火星には大気がないから、人工的につくる環境下では、むだなく食糧の自給を実現しないと、とうてい「移住」などできない。
しかし、地球よりも太陽から遠い分、エネルギー確保のほうが深刻になるのである。

地球にはなしをもどすと、ロンドンのテムズ川が凍結して、ひとびとがスケートを楽しむ絵画がのこっているように、17世紀からの小氷河期では世界各地で飢饉が発生している。
これが原因で、他国に攻め入ることもあったから、太陽活動は地上に物騒な問題を引き起こす。

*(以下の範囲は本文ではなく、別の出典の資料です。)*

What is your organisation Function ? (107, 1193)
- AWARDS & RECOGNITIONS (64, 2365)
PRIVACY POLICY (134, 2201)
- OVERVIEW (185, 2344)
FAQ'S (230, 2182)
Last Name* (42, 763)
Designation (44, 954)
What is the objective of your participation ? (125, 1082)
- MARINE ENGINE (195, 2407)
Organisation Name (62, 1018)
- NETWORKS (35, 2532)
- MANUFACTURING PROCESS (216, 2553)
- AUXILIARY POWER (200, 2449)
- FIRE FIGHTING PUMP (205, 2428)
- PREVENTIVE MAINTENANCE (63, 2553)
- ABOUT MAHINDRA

田家康『気候で読み解く日本の歴史―異常気象との攻防1400年-』(日本経済新聞出版社、2013年)には、日本の事情が解説されている。おなじ著者の世界史版や文明史もある。

  

自然を崇拝してきた日本人だったが、どういうわけかいまは、自然を支配できると思いあがっている。
そのはじまりは、日本庭園にあるのではないかとうたがう。

西洋の庭園は、植物を幾何学的に刈り込んでみせ、支配力を露骨にみせつけているが、あたかもそこが大自然のなせる芸術的ワザであると仕立てる日本庭園こそ、じつは高度な「仕事」になっている。
その究極は、島根県安来市にある「足立美術館」だろう。

人工的につくっておきながら、みるひとにそれを感じさせないばかりか、最初からそこに存在していたようにみせるのである。
これを商業的に成功させたのは、熊本県の黒川温泉である。
「雑木林」という変哲もないとかんがえられていた「すがたかたち」を、意識的にとりいれて造園したら、「本物の自然」になったのである。

自由に自然をつくれるという技術が、人間は自然を支配できるに転換して、それが地球規模でコントロールできるという「誇大妄想」になったのだろう。

自由に自然をつくれるという技術には、科学的根拠がある。
だから「技術」なのであるが、「誇大妄想」になったら科学的根拠をうしなう。

地球環境に絶大な影響をあたえているのは、惑星としての地球自身の活動と、それを支配する太陽なのである。
人類はいま降っている雨も、いま吹いている風も、コントロールすることすらできない。

太陽活動が弱まることは、他人ごとどころではない。
まんべんなく、かならず影響してくることである。

「お天道さま」を甘く見てはいけないのである。